Здесь у церкви Косьмы и Демьяна она спешилась и нырнула в палисадник. В углу небольшого церковного садика, нашарила калитку, открыла и вышла в маленький переулок. Прошла вдоль забора, и опять нырнула в заросли малины, выскочив из них на полянку, на которой стоял скомороший театр, где актеры репетировали сценку про Петрушку. Зайдя за ширму, она тихо спросила разрисованного артиста:
– Узнали что?
– Ищем госпожа, – тихим голосом серой тени ответил разрисованный фигляр.
– А ведь смотри уж насколько ярок, а запомнить тебя никак нельзя! – удивилась Малка.
– Что б тебя не видели, ты должен или слиться или ослепить, – ответил скоморох, – Жди госпожа. Найдем. Всех найдем. Доля наша такая. Тебя подруга ждет в доме.
– Спасибо, – не удивляясь, ответила ведунья, – Давно ждет?
– Почитай с обеда, – скоморох скривил презабавную рожицу на нарисованном лице и закричал резким и смешливым голосом, – А вот и я Петрушка, толи кукла, то ли погремушка!!!

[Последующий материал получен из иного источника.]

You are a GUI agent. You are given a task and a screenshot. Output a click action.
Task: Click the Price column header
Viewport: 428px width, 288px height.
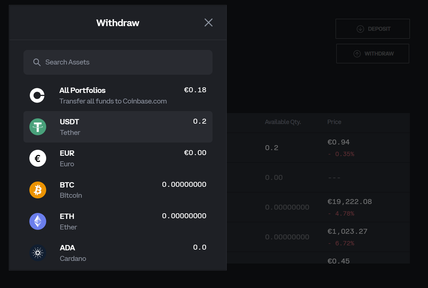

Малка проделала назад тот же путь и опять очутилась у церкви, вскочила в седло и направила коня в Столешную слободу к подворью Басмановых. У резного крыльца, стоял, опираясь на дубовую балясину, дюжий опричник с хмурым лицом. Она почти уже собралась спросить его, мол, дома ли Федор, как с крыльца слетели двое в черных кафтанах и, схватив под уздцы ее иноходца, радостно потянули во двор. Малка узнала сестер вравроний, вечных спутниц Жанны. Облегченно вздохнула и спрыгнула с седла.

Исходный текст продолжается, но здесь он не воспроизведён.